Part of the charm of Rudiak-Gould’s book is that he is honest about how much good he may or may not have done during his year on the island: “Instead of becoming a first-rate Marshall Islands, the country was becoming a second-rate America.” After all, exactly why do Ujaens need to learn English? Does introducing American culture and values really improve their lives? He wrestled with these issues candidly. Rudiak-Gould confesses that his sojourn probably changed him at least as much as it changed the islanders. Indeed, Rudiak-Gould is now a graduate student in cultural anthropology with obvious skills in linguistics. He has written another book called, Practical Marshallese.
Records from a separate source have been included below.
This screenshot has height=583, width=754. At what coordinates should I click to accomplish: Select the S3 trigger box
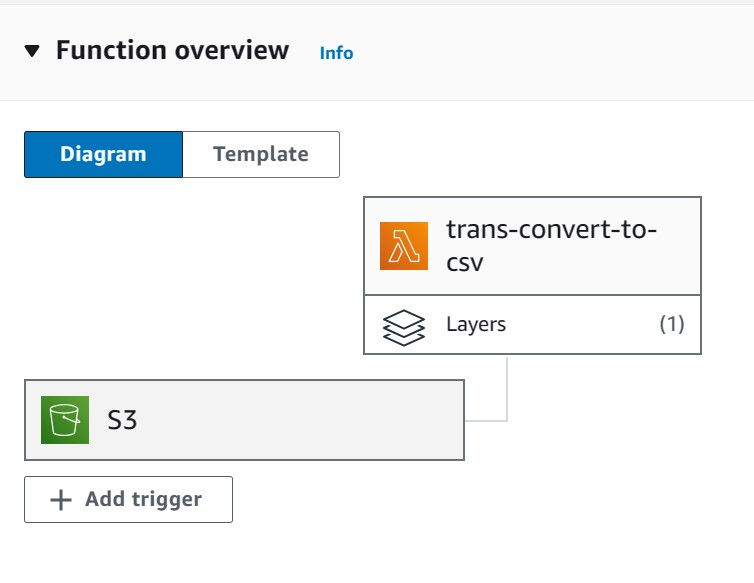[x=244, y=420]
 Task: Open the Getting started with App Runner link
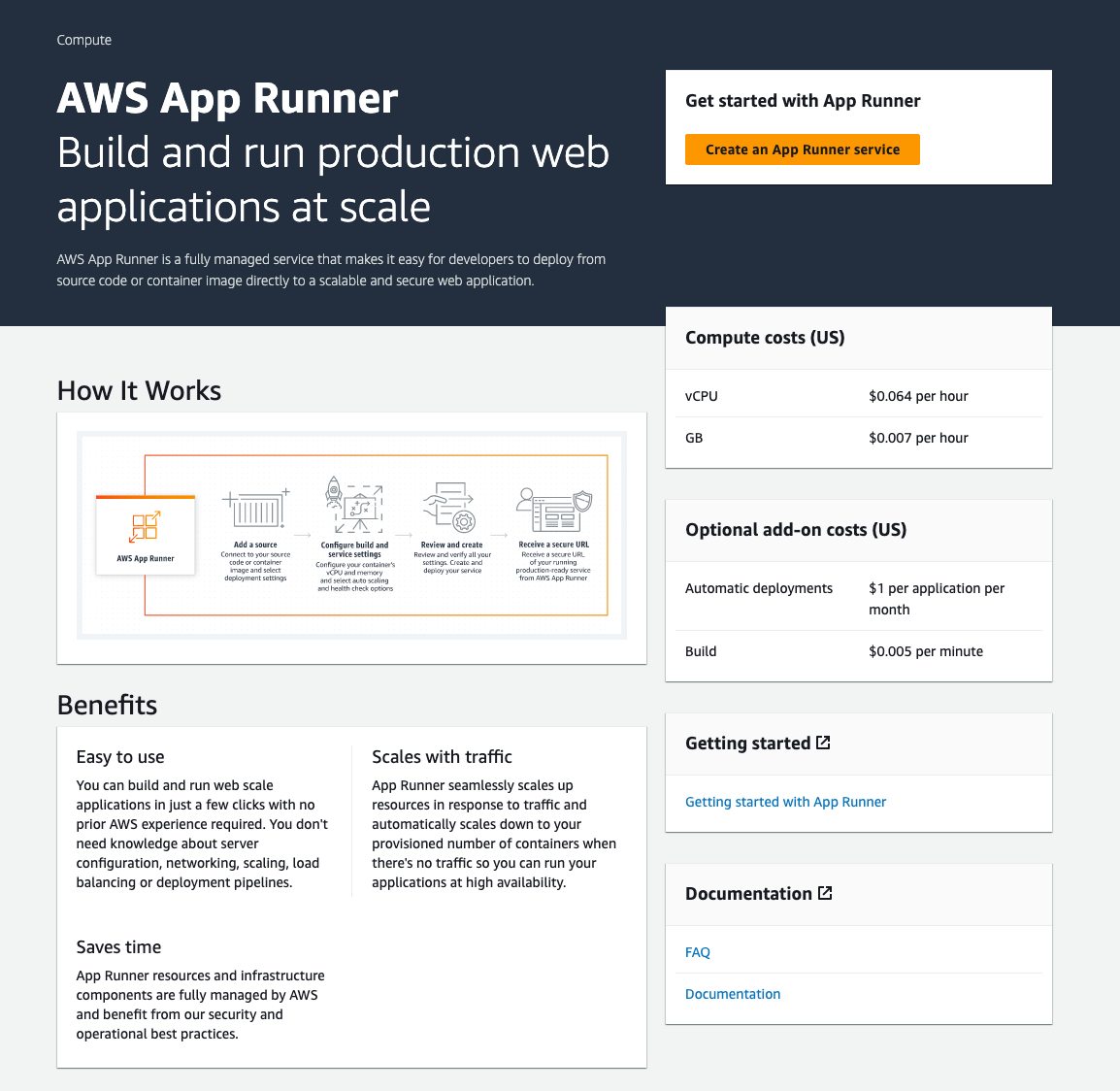click(x=785, y=802)
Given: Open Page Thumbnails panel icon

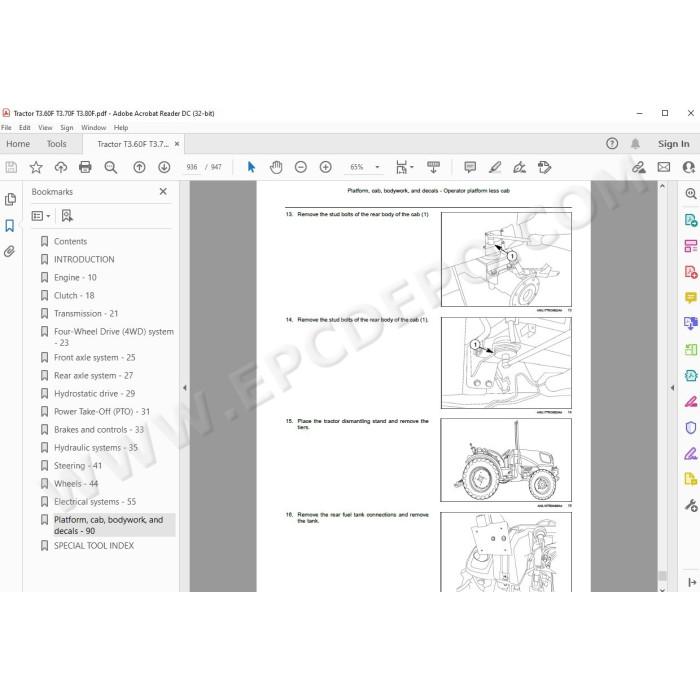Looking at the screenshot, I should tap(10, 199).
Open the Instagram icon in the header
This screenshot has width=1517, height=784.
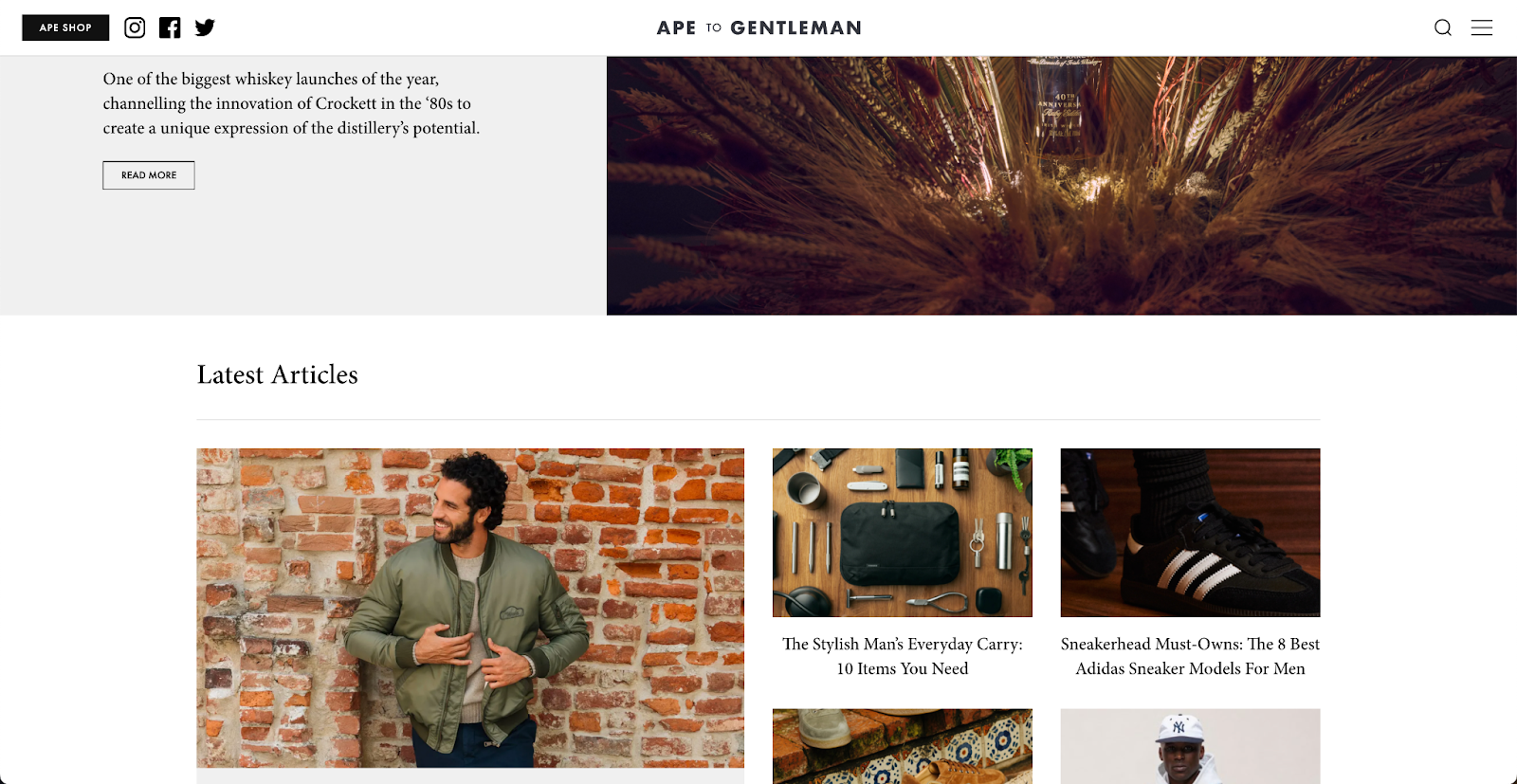coord(134,27)
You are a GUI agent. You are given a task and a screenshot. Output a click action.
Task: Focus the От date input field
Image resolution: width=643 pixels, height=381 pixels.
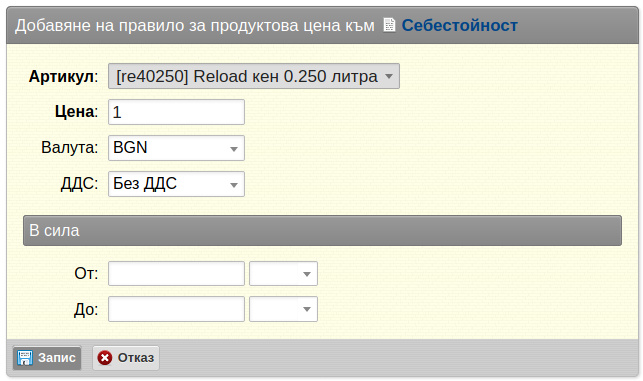point(176,274)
Surviving Paradise has adventure, humor and irony. “The four Marshallese food groups appeared to be starch, starch, starch and starch.” On this insignificant island, the new teacher achieves instant celebrity. “It had not occurred to me that what I might crave more than anything else on this far-flung islet was solitude… anonymity was a luxury.”
“I had prepared myself to forego modern luxuries, only to find that the true sacrifice was primal needs: privacy, intimacy, understanding, control.”
“For the previous sixteen years I had been a student, assigned to think but never to do. Now, finally, I was working with my hands instead of my mind.”
Rudiak-Gould has two very different conclusions to his book.
The second, a disappointing treatise, doesn’t fit the spirit of the travel narrative, the quest. Rudiak-Gould returns to Ujae three years after his original assignment for a three-month visit. The Epilogue of Surviving Paradise tracks the issue of global warming as it affects such places as the Marshall Islands and Ujae. Interesting. Worth reading. But it’s a clunky finish to an otherwise excellent travel narrative.
The more authentic conclusion, the better ending prior to the Epilogue, is an uplifting chapter on what the author learned about the people with whom he worked for a year. While he occasionally drifted from irony to cynicism, he ends his tenure well. He learns from the Ujaens and they learn from him.